There is a disconnect between Amazon’s share value and its near-term profit prospects. It will be interesting to see how this plays out. To me, it looks like a consensual-hallucination Ponzi scheme. Galloway thinks otherwise. In any case, Amazon certainly refutes the notion that having to answer to shareholders necessarily creates “short termism.”

Speaking of consultants, I was a fan of Michael Treacy and Fred Wiersma’s taxonomy of firms that focus on operational excellence, customer intimacy, or product leadership. These are three strategies for creating advantage. Operational excellence means that you offer the best quality/price option. Think of Walmart. Customer intimacy means that you create lock-in relationships with customers. Think of your doctor or your dentist. Product leadership means that competitors cannot catch up with the improvements in your products. Think of Intel.

The claim of these consultants is that while a firm wants to try to be good at all three, there are trade-offs, so that the emphasis has to be on just one of the three. As an example of a trade-off, consider customer intimacy vs. operational excellence. If a big share of your business is “one-offs” to meet the peculiar needs of specific customers, this is going to compromise your operational efficiency.

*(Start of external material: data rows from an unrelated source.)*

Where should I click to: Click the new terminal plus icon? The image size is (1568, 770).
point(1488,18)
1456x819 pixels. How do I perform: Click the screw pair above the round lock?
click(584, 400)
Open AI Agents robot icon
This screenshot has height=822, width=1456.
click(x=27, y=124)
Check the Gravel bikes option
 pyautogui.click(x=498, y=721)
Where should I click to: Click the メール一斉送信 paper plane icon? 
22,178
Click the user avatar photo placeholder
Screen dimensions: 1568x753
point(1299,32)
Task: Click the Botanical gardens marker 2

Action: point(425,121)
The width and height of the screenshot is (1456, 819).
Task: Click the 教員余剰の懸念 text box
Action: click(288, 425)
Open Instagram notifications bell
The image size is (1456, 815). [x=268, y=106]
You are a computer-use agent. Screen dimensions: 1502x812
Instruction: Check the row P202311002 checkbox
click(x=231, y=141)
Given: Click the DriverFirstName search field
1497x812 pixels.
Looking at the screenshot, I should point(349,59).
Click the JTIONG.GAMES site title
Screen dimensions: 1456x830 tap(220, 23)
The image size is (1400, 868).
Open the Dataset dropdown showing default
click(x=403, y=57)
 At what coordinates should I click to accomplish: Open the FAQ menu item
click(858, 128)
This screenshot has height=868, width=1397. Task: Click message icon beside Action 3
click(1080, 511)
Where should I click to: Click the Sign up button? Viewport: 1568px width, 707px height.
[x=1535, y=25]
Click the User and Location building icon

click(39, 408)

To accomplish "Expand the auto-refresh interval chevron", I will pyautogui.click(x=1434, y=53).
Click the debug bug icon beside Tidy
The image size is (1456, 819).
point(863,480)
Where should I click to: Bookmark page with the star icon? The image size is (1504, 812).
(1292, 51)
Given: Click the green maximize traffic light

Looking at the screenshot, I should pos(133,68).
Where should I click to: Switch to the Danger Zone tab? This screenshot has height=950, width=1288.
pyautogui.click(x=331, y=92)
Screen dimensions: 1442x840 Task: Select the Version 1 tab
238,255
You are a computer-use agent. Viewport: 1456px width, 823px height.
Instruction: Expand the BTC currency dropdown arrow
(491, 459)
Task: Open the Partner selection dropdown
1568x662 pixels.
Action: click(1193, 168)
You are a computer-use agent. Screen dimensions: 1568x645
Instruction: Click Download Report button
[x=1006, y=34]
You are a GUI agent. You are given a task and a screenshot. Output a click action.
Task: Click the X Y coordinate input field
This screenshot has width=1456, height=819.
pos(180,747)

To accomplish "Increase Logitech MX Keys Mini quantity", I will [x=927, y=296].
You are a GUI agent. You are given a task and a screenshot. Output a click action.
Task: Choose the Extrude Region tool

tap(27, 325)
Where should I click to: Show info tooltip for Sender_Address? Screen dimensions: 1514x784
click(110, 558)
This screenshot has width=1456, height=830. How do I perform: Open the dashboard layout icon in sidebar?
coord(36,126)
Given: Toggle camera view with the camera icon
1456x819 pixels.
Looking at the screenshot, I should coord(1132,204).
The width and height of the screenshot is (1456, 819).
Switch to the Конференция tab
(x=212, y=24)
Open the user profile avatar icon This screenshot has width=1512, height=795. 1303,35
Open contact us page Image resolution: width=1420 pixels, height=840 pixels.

Within that framework, where do the Four fit?

I’m not sure that any of them really has a customer intimacy strategy. Facebook wants to make it so that you cannot resist checking your feed all the time, and at some point that may require following a customer intimacy strategy. Right now, though, I think I would say that they are focused on product leadership.

Google strikes me as having a product leadership strategy. If they can create a product that is in the top tier in its category, then fine. But if it’s clearly never going to break into the top tier, then they’ll give up on it.

Apple, too, strikes me as having a product leadership strategy.

Amazon is the weird one. As Galloway points out, they seem to want to do everything. But it strikes me that the must-have for Amazon is operational excellence. Whether it’s the cloud service or the logistics for delivering goods from the producers to your doorstep, they cannot afford to get sloppy.

I’m not as convinced as Galloway that Amazon Echo and Alexa are such resounding successes that they prove that Amazon is also a product leadership company.

1 thought on “Scott Galloway on the four

  1. Facebook strikes me as being a prime example of a lock-in strategy — not through customization or ‘customer intimacy’ but by path dependency (they’re the ones with the billions of users). Does Facebook offer the best social network product with the best features and user interface? I dunno — and I’m not sure it really matters anymore. They did long ago when they killed MySpace, and that was enough. And if any upstart competitors pop up that look at all threatening, Facebook buys them (WhatsApp, Instagram).

    I think you’re right on Google and Apple. With Google, there’s not much of a network effect. If any other providers offered better email, search, mapping or browsers, I could switch easily, and it wouldn’t matter a bit what my friends did. So to keep its users, Google has to offer the best services. Apple is different because, unlike Google, it’s happy with a relatively small market share (under 15% globally). Apple could offer its OS on low-end handsets as Samsung and others do, but chooses not to, presumably because a big part of what Apple has always sold is cache and exclusivity (but I suppose that’s a form of ‘product leadership’ as well — though not one that I value).